→ **The problem**
Using the records below, transcribe exactly only the lines from the one with "The height and" through the end, both included, and drop every picture.

====

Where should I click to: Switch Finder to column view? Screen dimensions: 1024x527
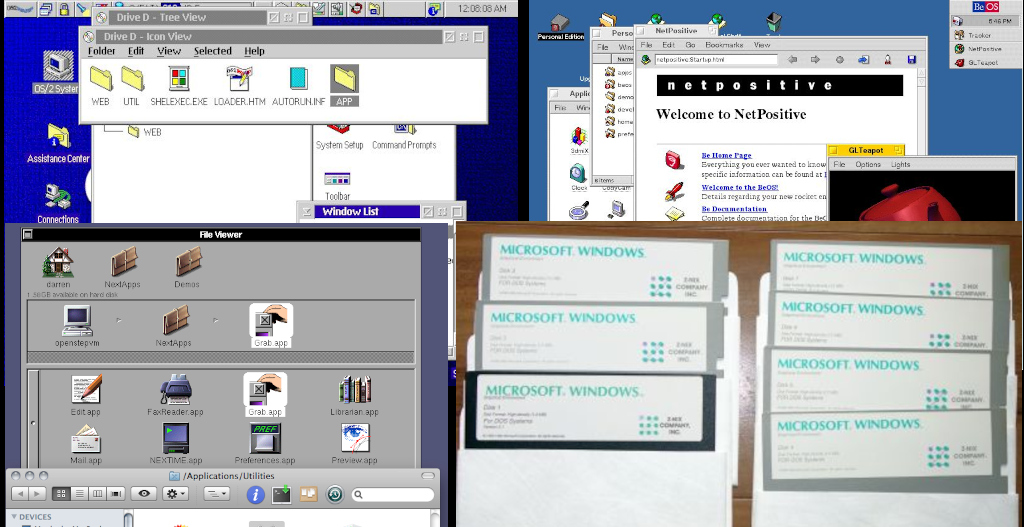[98, 494]
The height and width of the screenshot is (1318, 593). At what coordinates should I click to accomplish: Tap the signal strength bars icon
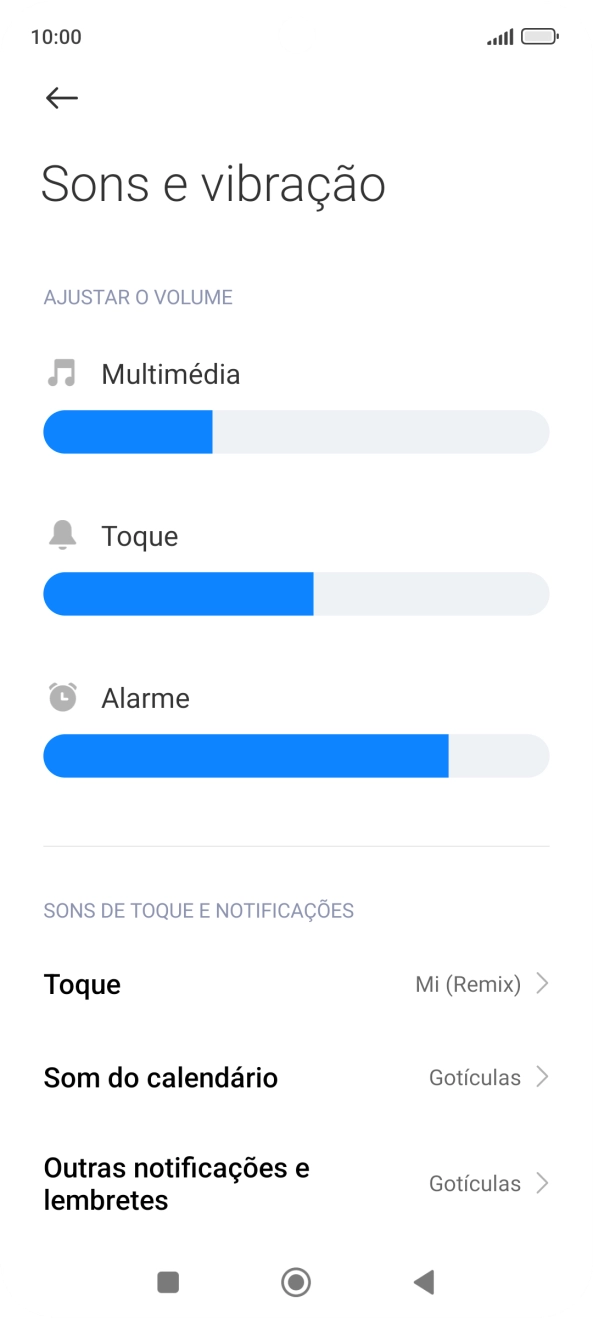pyautogui.click(x=499, y=35)
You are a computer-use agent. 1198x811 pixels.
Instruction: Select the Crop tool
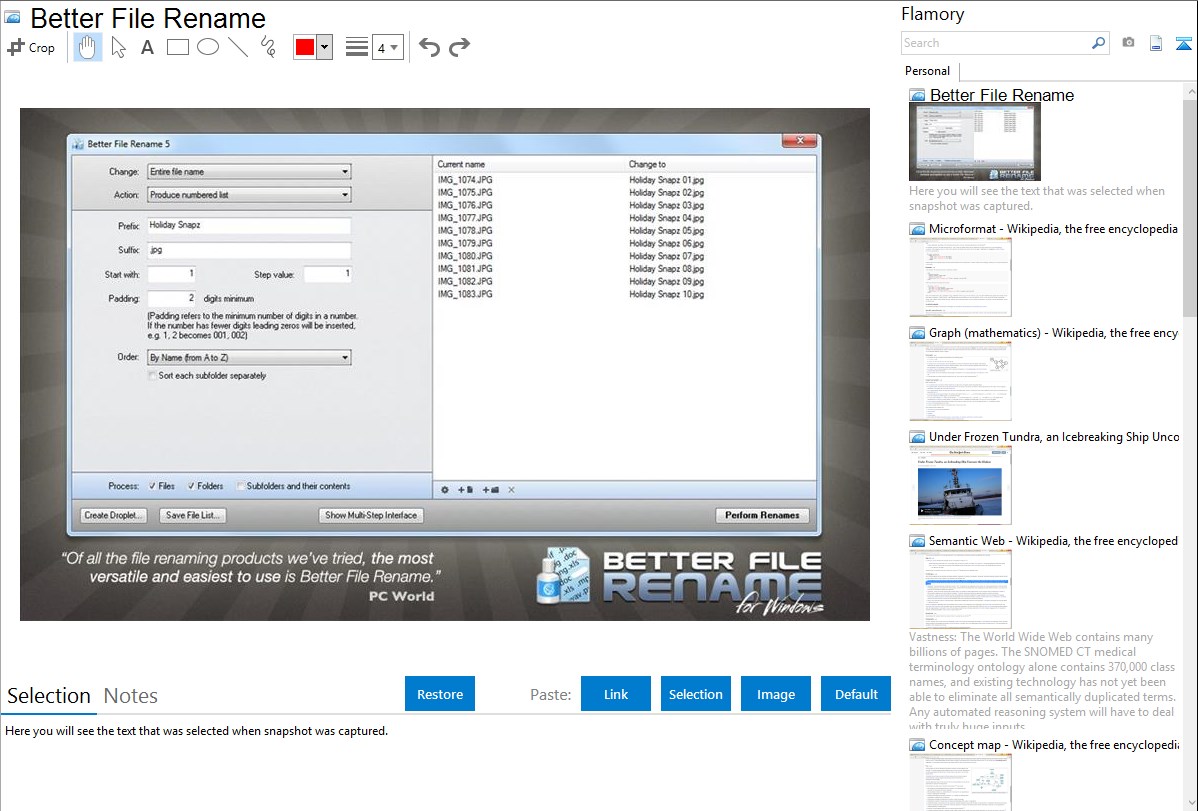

====

→ **Answer section**
The height and width of the screenshot is (1318, 593). At what coordinates should I click to accomplish: Tap the signal strength bars icon
pyautogui.click(x=499, y=35)
You are a computer-use agent. 1198x811 pixels.
Instruction: Select the Crop tool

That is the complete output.